Fragmento para leer:
==========

Maria Rosa Lojo Esos raros amores viejos
Su último libro, Amores insólitos de nuestra historia, se dedica a recrear catorce romances que se desarrollaron entre la Conquista y fines del siglo XIX. Relatos que hablan de pasión, desencuentros y soledades
Se llamaba María Teresa Calatrava y tenía una imaginación peligrosa. Le costaba tanto resignarse a los límites de la vida concreta, que pasaba gran parte de su tiempo escarbando desesperada entre las hojas de los libros. Leía para viajar, para rebelarse, para conocer todos los infiernos y paraísos posibles, y para salirse del corset de una familia muy española, religiosa y conservadora.
El se llamaba Antonio Lojo y su vida estaba sujeta a la tierra como por un cepo. Era un hombre pragmático y de campo. Un republicano que había peleado en la guerra, había estado en prisión y odiaba a Franco, y que sentía que los curas y las monjas eran muñecos de una torta que a él le daba repeluz.
Por distintos motivos, María Teresa y Antonio viajaron de España a la Argentina. Se conocieron, se enamoraron, tuvieron una hija. –Ellos tenían muy poco que ver entre sí y, sin embargo, se unieron. Soy el producto de un amor insólito.
Dice la hija, que se llama María Rosa Lojo y que hoy es mujer adulta, doctora en Filosofía y Letras, investigadora del Conicet, escritora de lujo, referente en el mundo de la narrativa histórica y autora de un libro que algo tiene que ver con su vida. Amores insólitos de nuestra historia es un conjunto de catorce relatos donde el amor tiene un rol cicatrizante, sutura los tajos que la sociedad se empeña en mantener abiertos. Las diferencias de raza, cultura, clase social, poder y edad quedan anuladas por una instancia que las supera: un tilín del corazón –citando a Andrés Calamaro– que iguala a príncipes y mendigos.

==========

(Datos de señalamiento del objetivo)
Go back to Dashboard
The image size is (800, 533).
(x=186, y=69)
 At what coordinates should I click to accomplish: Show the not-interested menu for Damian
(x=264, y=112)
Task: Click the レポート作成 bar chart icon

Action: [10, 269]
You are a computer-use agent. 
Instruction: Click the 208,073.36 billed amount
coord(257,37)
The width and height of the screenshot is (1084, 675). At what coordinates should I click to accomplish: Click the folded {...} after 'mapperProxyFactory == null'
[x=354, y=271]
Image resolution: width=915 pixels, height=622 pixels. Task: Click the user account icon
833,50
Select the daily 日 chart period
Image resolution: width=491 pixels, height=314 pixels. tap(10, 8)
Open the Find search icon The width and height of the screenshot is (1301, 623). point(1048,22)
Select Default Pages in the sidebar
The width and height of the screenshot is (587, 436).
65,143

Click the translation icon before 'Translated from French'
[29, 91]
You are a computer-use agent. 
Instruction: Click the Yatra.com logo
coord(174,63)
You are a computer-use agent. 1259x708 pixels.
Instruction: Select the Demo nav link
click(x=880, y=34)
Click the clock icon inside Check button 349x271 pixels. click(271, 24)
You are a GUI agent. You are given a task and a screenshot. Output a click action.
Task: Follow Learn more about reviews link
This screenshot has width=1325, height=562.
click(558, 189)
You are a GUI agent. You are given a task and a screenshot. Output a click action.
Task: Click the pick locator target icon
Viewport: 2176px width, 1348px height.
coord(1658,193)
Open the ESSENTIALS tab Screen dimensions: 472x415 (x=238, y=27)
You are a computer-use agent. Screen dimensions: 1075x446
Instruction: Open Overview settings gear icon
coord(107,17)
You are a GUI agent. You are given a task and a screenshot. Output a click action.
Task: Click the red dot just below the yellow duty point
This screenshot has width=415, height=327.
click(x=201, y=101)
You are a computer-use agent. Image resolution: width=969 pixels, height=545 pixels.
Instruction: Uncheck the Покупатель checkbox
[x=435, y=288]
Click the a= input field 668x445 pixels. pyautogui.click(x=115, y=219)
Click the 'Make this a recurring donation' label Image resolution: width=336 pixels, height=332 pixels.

==========

Acciones a realizar:
[1] Devuelve, del artículo sobre María Rosa Lojo, el tramo que va desde "Por distintos motivos, María" hasta "príncipes y mendigos.".
[2] Prolonga el artículo sobre María Rosa Lojo a partir del punto en que se detiene.
Las filas no desempeñan ningún papel en este ejercicio.

Resultados esperados:
[1]
Por distintos motivos, María Teresa y Antonio viajaron de España a la Argentina. Se conocieron, se enamoraron, tuvieron una hija. –Ellos tenían muy poco que ver entre sí y, sin embargo, se unieron. Soy el producto de un amor insólito.
Dice la hija, que se llama María Rosa Lojo y que hoy es mujer adulta, doctora en Filosofía y Letras, investigadora del Conicet, escritora de lujo, referente en el mundo de la narrativa histórica y autora de un libro que algo tiene que ver con su vida. Amores insólitos de nuestra historia es un conjunto de catorce relatos donde el amor tiene un rol cicatrizante, sutura los tajos que la sociedad se empeña en mantener abiertos. Las diferencias de raza, cultura, clase social, poder y edad quedan anuladas por una instancia que las supera: un tilín del corazón –citando a Andrés Calamaro– que iguala a príncipes y mendigos.

[2]
–Siempre me fascinó esa posibilidad de tender puentes entre culturas, hábitos y costumbres diferentes. Me siento muy deudora de esa posibilidad, del azar que hizo encontrar a mis padres y que les permitió superar diferencias culturales y políticas. Y este libro habla justamente del cruce de seres que parecen muy distantes entre sí. El amor es insólito porque une aquello que, por antagónico, parece que no debería estar destinado a la unión. Y a través de esa mezcla se puede ver uno de los procedimientos constructivos, tal vez fundamentales, de la sociedad argentina. El nuestro es un país de cruces, mestizajes e hibridación extraordinarios. Se cree que somos blancos y descendemos de los barcos. Se niega que hubo habitantes más antiguos. Y por eso en mi libro hay muchos casos de mestizaje. Todo el libro juega con la idea de desarmar las distancias y demostrar que la posibilidad de comprensión está a la vuelta de la esquina.
María Rosa descubre la cara oculta de algunos personajes clave del manual del alumno. Muestra que los hombres que construyeron la Argentina eran más verdaderos que el mármol: se enamoraban mal, sufrían de pasión, acariciaban pieles morenas en actos de mestizaje que, con el paso de los siglos, quedarían estampados en la carne de una nación entera. Los amores de María Rosa, los que ella cuenta con la delicadeza de una profesional del origami, son transgresores y asimétricos. Mezclan al cronista alemán Ulrico Schmidl con una aborigen del Mato Grosso, a Sarmiento con una mujer bastante pava, a una montonera con un maestro, y –las cosas como son– a Facundo Quiroga con un hermoso caballo.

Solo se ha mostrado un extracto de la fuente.